BEGIN Input

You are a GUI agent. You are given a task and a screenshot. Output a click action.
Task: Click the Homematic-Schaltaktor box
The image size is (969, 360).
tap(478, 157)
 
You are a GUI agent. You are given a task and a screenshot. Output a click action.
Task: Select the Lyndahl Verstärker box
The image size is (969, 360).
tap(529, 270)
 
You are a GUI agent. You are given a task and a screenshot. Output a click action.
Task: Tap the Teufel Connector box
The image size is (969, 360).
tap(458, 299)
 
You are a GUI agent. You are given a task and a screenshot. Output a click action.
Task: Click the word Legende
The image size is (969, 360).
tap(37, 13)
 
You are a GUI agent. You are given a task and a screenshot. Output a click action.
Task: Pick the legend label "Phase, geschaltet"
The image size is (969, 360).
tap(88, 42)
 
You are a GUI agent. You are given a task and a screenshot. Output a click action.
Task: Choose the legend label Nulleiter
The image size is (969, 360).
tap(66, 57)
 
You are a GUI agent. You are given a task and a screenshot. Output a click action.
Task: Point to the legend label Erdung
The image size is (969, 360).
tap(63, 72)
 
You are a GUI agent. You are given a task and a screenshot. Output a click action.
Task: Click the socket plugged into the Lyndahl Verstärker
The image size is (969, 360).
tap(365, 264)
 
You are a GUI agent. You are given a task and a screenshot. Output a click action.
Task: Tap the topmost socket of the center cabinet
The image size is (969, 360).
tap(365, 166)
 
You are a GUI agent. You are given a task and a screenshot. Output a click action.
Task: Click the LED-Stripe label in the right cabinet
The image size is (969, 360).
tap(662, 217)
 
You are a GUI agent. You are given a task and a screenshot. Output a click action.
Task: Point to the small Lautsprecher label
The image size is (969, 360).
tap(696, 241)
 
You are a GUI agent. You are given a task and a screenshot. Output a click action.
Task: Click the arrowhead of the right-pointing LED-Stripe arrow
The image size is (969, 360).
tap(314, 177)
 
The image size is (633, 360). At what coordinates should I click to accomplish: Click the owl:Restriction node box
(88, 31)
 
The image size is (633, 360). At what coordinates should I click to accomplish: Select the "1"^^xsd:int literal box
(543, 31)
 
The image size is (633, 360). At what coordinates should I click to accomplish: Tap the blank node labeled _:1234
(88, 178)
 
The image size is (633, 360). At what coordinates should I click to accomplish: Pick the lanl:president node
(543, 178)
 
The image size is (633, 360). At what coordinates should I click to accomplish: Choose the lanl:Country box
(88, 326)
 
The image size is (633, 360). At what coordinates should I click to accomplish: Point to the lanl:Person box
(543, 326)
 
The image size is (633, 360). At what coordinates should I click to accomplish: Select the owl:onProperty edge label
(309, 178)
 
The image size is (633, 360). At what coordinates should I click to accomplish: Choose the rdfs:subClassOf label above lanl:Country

END Input

■ **To do**
Rewrite every line of the records above as a numbered list, omitting the blank lines.

■ **Response**
1. You are a GUI agent. You are given a task and a screenshot. Output a click action.
2. Task: Click the Homematic-Schaltaktor box
3. The image size is (969, 360).
4. tap(478, 157)
5. You are a GUI agent. You are given a task and a screenshot. Output a click action.
6. Task: Select the Lyndahl Verstärker box
7. The image size is (969, 360).
8. tap(529, 270)
9. You are a GUI agent. You are given a task and a screenshot. Output a click action.
10. Task: Tap the Teufel Connector box
11. The image size is (969, 360).
12. tap(458, 299)
13. You are a GUI agent. You are given a task and a screenshot. Output a click action.
14. Task: Click the word Legende
15. The image size is (969, 360).
16. tap(37, 13)
17. You are a GUI agent. You are given a task and a screenshot. Output a click action.
18. Task: Pick the legend label "Phase, geschaltet"
19. The image size is (969, 360).
20. tap(88, 42)
21. You are a GUI agent. You are given a task and a screenshot. Output a click action.
22. Task: Choose the legend label Nulleiter
23. The image size is (969, 360).
24. tap(66, 57)
25. You are a GUI agent. You are given a task and a screenshot. Output a click action.
26. Task: Point to the legend label Erdung
27. The image size is (969, 360).
28. tap(63, 72)
29. You are a GUI agent. You are given a task and a screenshot. Output a click action.
30. Task: Click the socket plugged into the Lyndahl Verstärker
31. The image size is (969, 360).
32. tap(365, 264)
33. You are a GUI agent. You are given a task and a screenshot. Output a click action.
34. Task: Tap the topmost socket of the center cabinet
35. The image size is (969, 360).
36. tap(365, 166)
37. You are a GUI agent. You are given a task and a screenshot. Output a click action.
38. Task: Click the LED-Stripe label in the right cabinet
39. The image size is (969, 360).
40. tap(662, 217)
41. You are a GUI agent. You are given a task and a screenshot. Output a click action.
42. Task: Point to the small Lautsprecher label
43. The image size is (969, 360).
44. tap(696, 241)
45. You are a GUI agent. You are given a task and a screenshot. Output a click action.
46. Task: Click the arrowhead of the right-pointing LED-Stripe arrow
47. The image size is (969, 360).
48. tap(314, 177)
49. The image size is (633, 360). At what coordinates should I click to accomplish: Click the owl:Restriction node box
50. (88, 31)
51. The image size is (633, 360). At what coordinates should I click to accomplish: Select the "1"^^xsd:int literal box
52. (543, 31)
53. The image size is (633, 360). At what coordinates should I click to accomplish: Tap the blank node labeled _:1234
54. (88, 178)
55. The image size is (633, 360). At what coordinates should I click to accomplish: Pick the lanl:president node
56. (543, 178)
57. The image size is (633, 360). At what coordinates should I click to accomplish: Choose the lanl:Country box
58. (88, 326)
59. The image size is (633, 360). At what coordinates should I click to accomplish: Point to the lanl:Person box
60. (543, 326)
61. The image size is (633, 360). At what coordinates should I click to accomplish: Select the owl:onProperty edge label
62. (309, 178)
63. The image size is (633, 360). At what coordinates should I click to accomplish: Choose the rdfs:subClassOf label above lanl:Country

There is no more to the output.